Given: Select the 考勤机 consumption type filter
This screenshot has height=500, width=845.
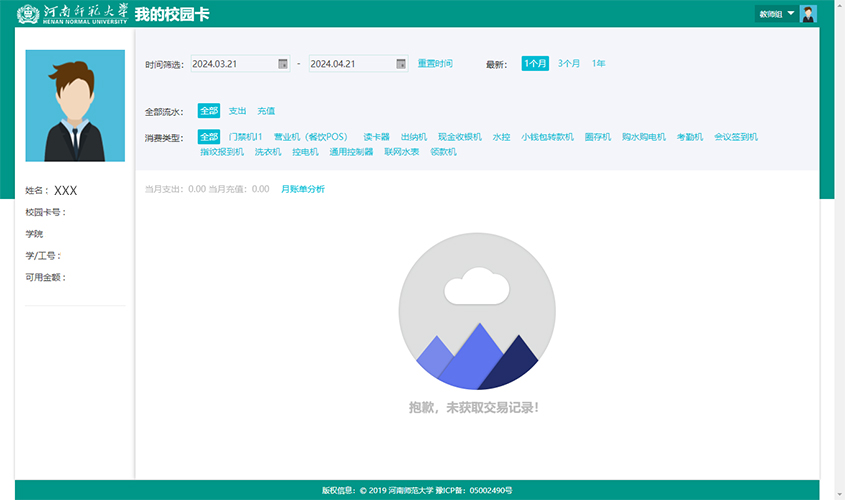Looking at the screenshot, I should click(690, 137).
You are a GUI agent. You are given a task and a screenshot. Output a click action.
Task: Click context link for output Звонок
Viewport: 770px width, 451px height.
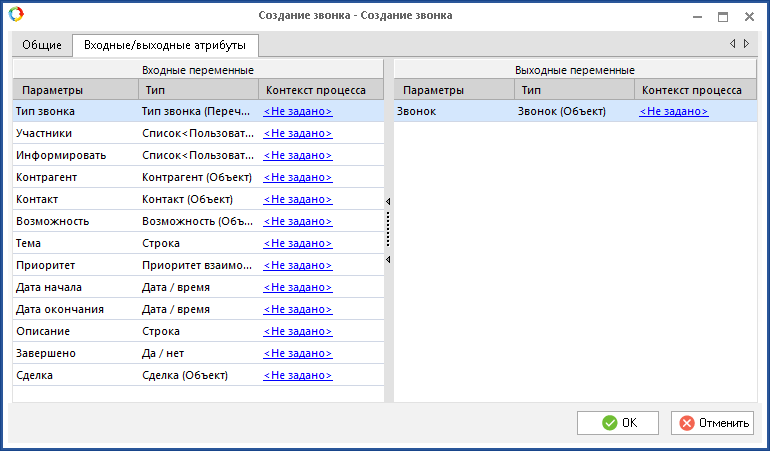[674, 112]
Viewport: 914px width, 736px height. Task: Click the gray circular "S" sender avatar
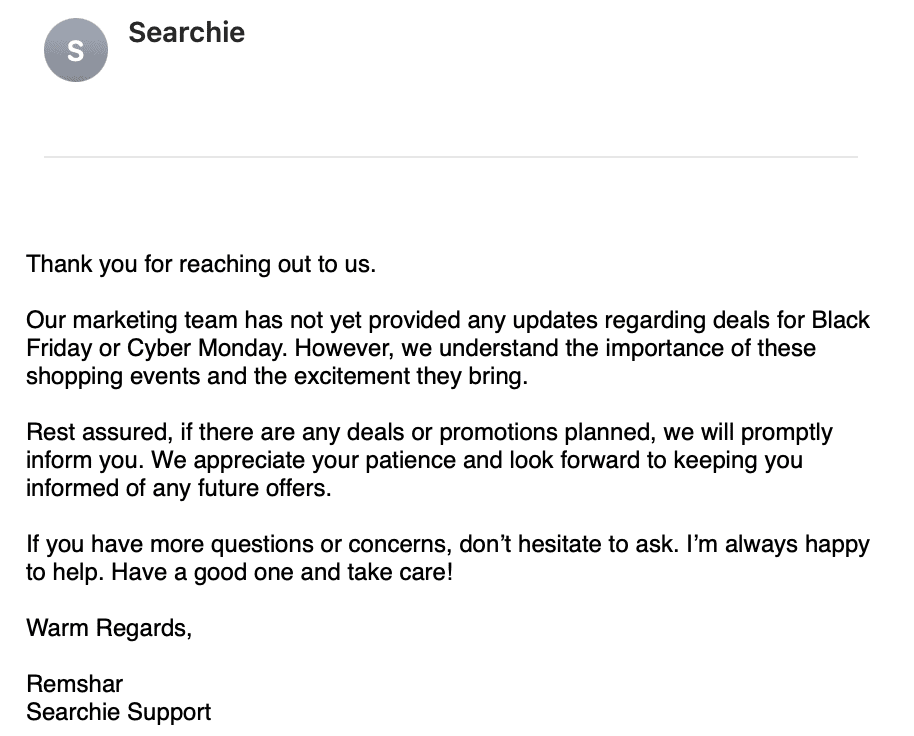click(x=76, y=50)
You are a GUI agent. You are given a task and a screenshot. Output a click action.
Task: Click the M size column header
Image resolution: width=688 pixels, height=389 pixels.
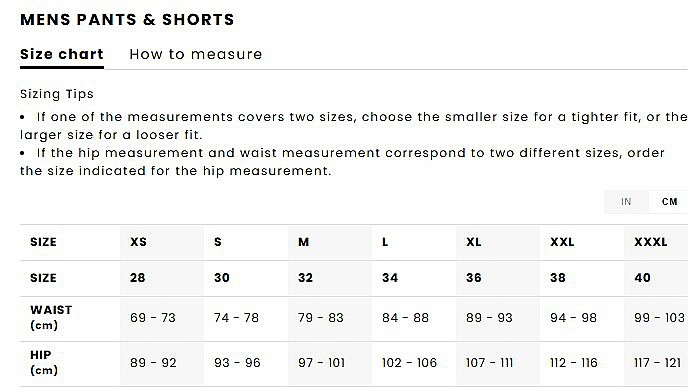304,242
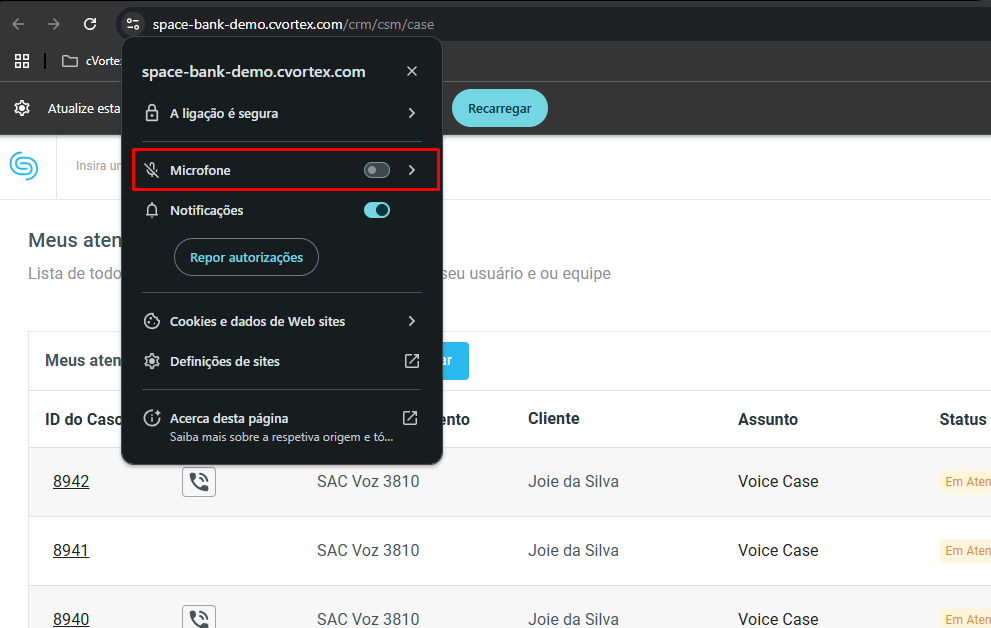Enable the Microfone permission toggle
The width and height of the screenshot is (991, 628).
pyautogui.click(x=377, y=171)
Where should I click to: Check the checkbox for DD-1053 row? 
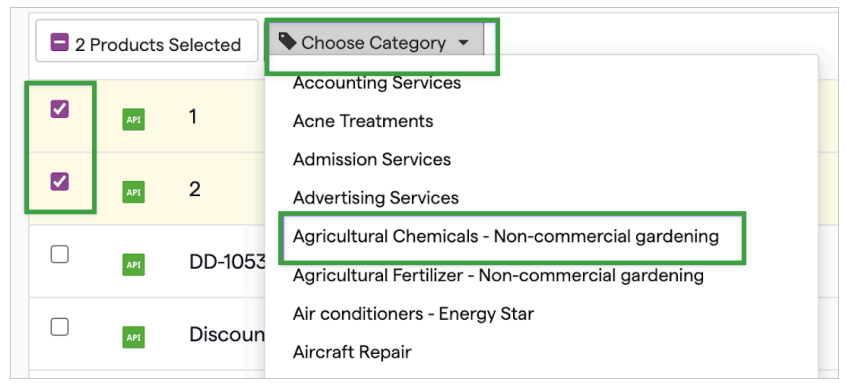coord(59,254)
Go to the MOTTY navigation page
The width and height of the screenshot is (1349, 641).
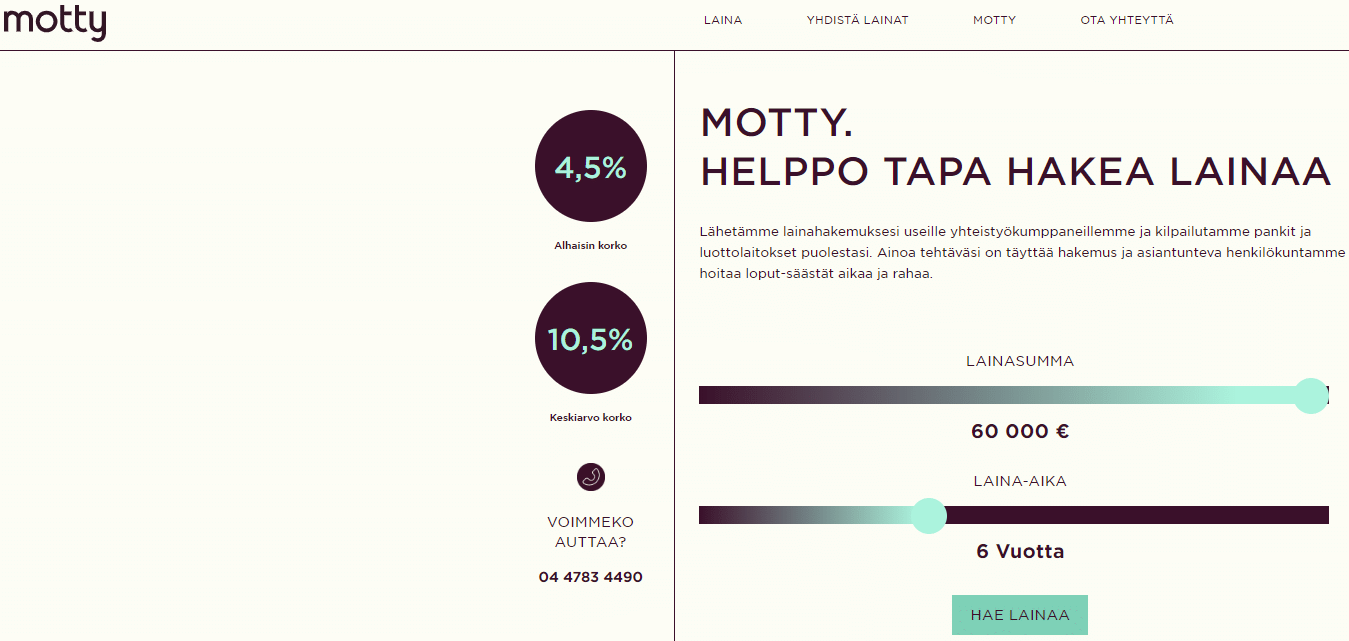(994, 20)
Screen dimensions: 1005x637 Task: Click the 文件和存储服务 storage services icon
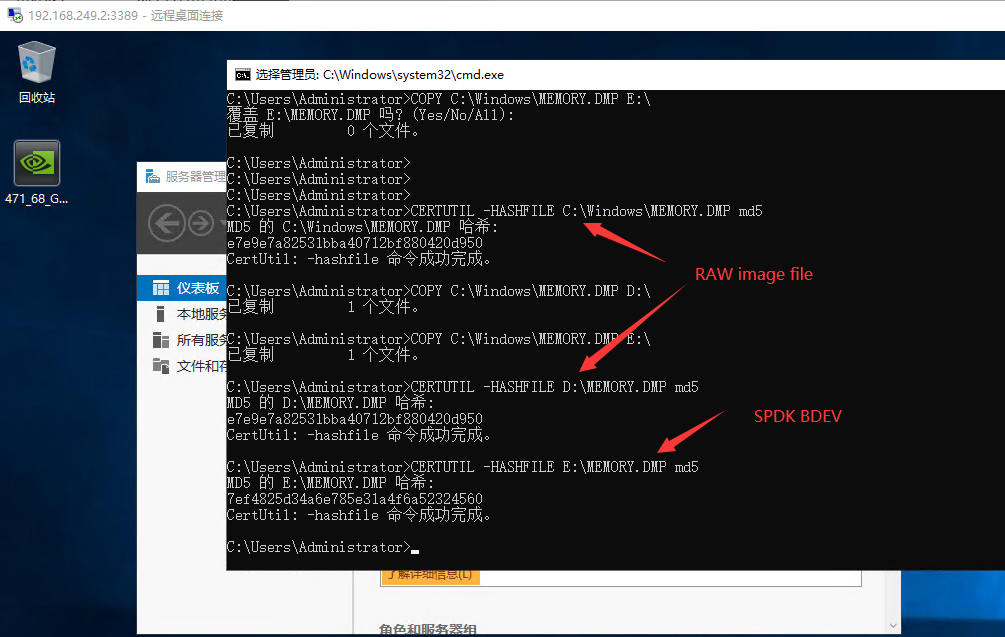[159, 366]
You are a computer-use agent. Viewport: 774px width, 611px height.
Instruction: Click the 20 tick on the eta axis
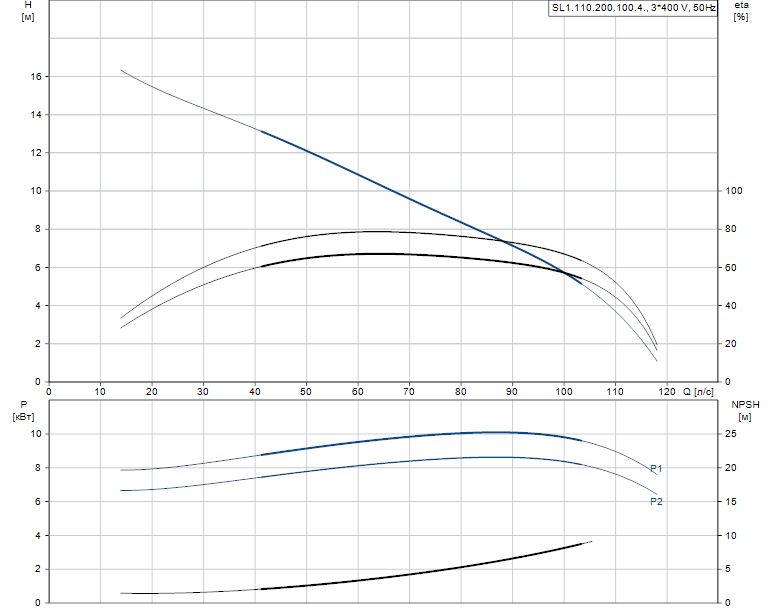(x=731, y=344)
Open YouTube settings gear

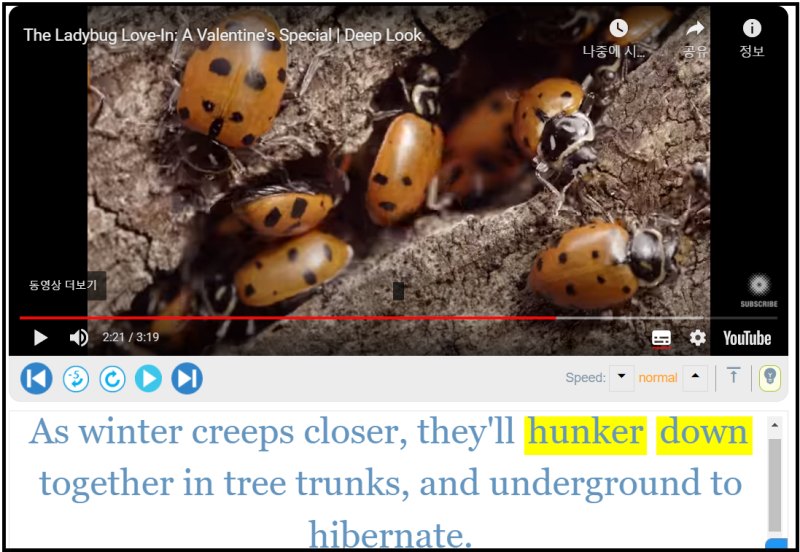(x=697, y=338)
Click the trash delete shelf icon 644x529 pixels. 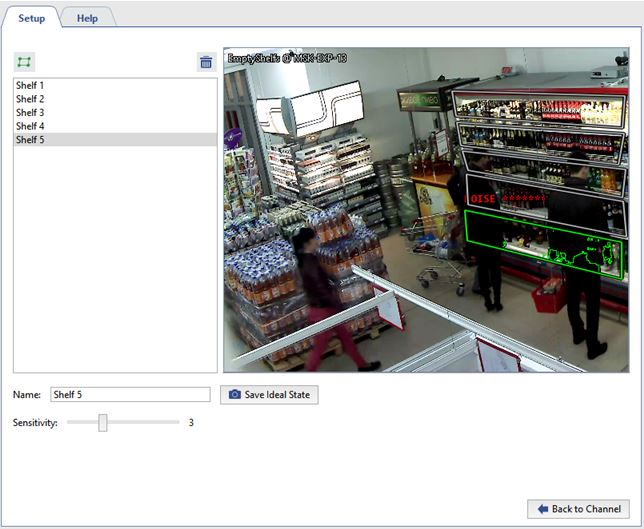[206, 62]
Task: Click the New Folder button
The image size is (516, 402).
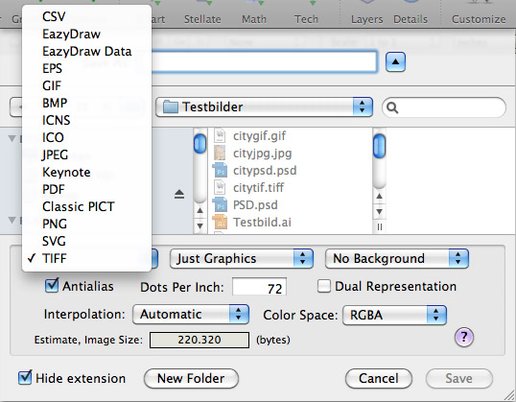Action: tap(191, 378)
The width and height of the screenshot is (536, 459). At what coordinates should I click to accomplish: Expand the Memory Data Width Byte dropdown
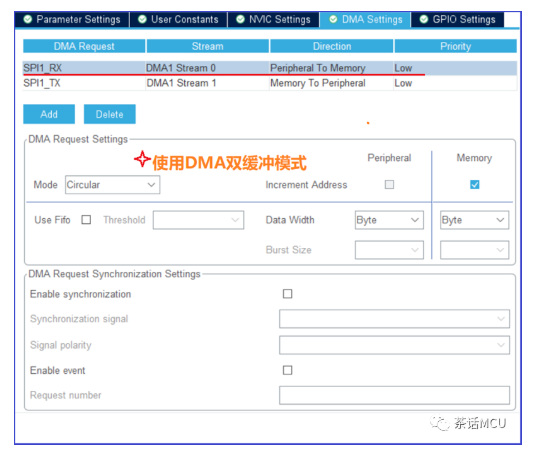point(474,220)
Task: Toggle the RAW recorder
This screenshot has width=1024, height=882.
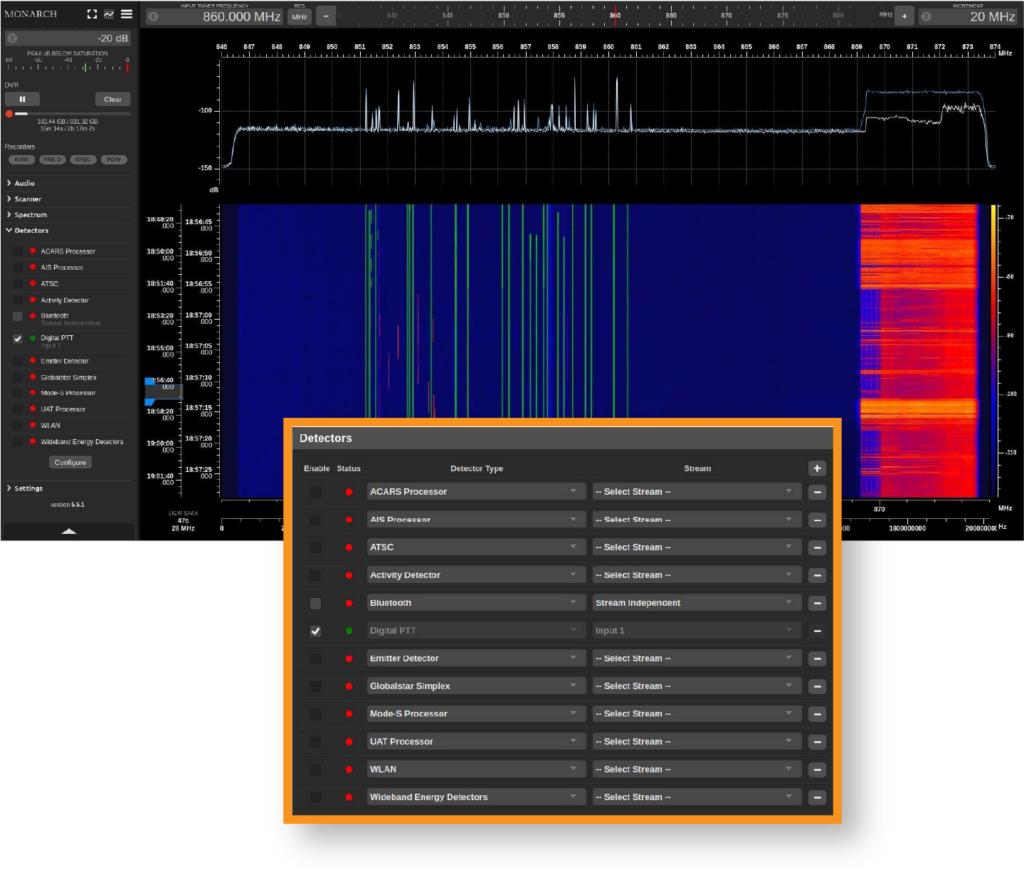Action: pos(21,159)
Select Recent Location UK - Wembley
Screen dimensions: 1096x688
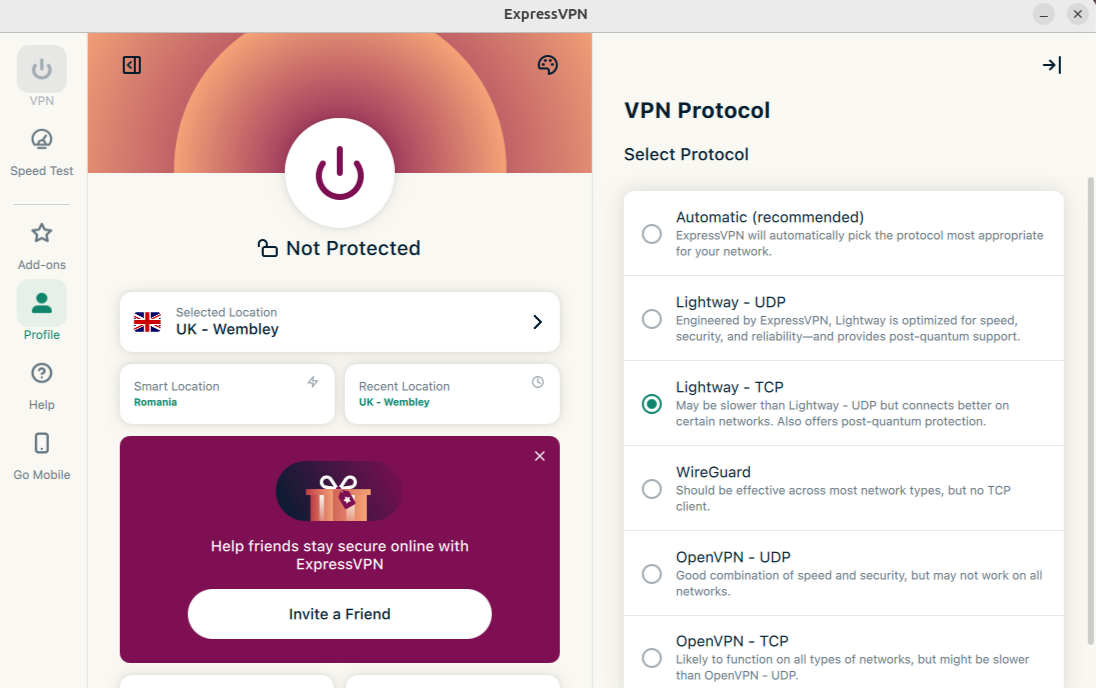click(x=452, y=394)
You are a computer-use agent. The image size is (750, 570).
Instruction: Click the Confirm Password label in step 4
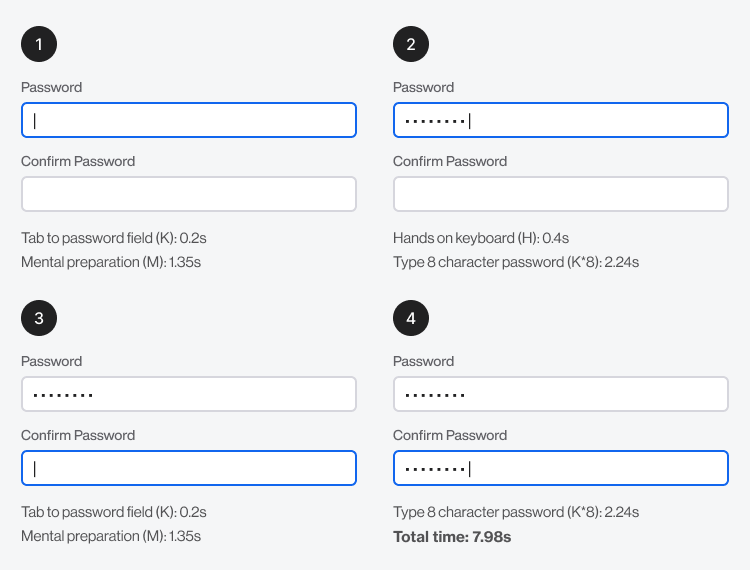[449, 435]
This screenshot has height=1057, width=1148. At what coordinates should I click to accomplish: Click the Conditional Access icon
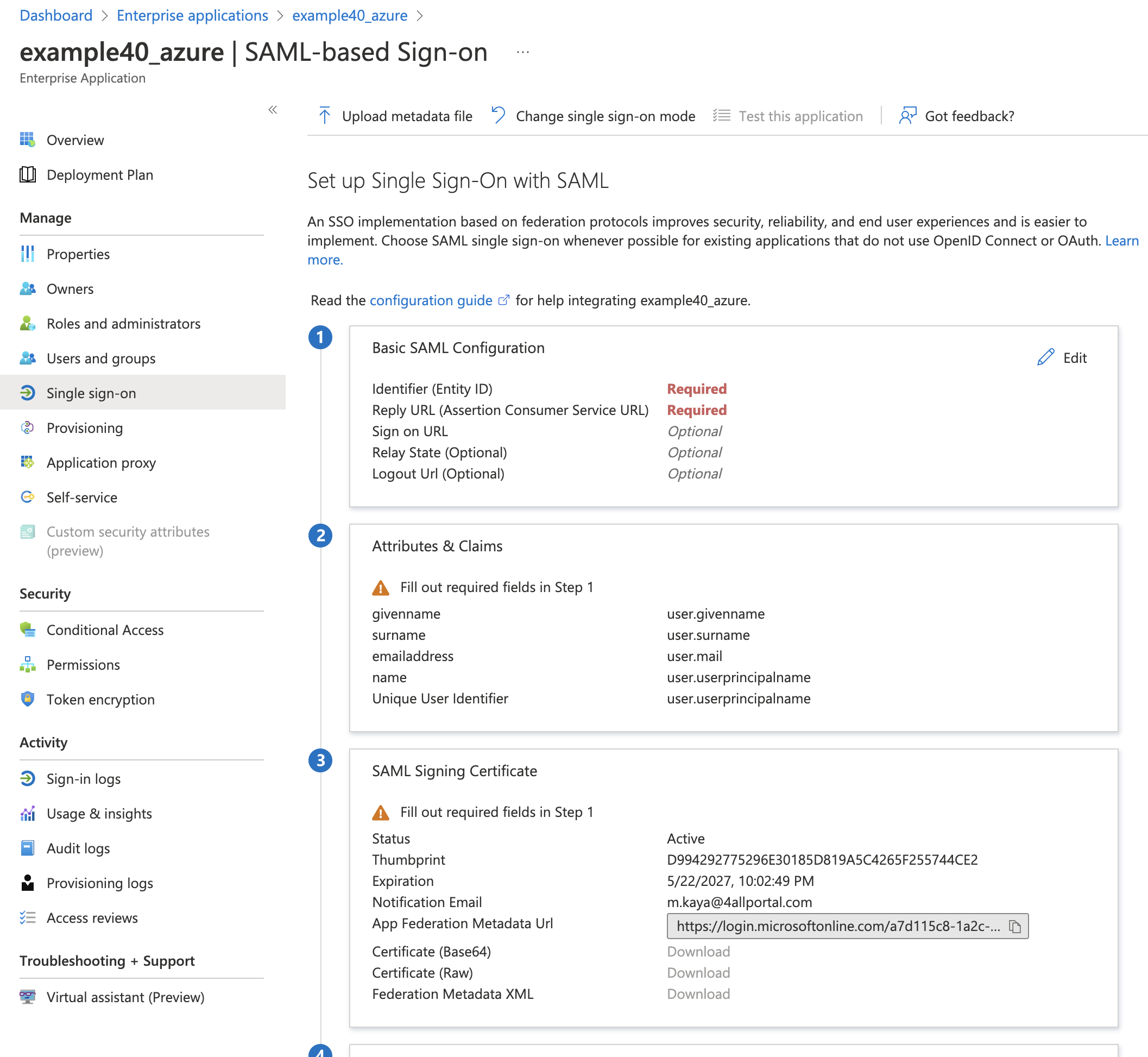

Exercise objective – What are the lines in the records above, word for word, from the one containing "Task: Click the M size column header" through the one containing "Go to the MOTTY navigation page", both ends included and pictures left out?

Reply –
Task: Click the M size column header
Image resolution: width=688 pixels, height=389 pixels.
304,242
Enable the Microfone permission toggle
The width and height of the screenshot is (991, 628).
pyautogui.click(x=377, y=171)
Where should I click to: Check the checkbox for DD-1053 row? 
coord(59,254)
Go to the MOTTY navigation page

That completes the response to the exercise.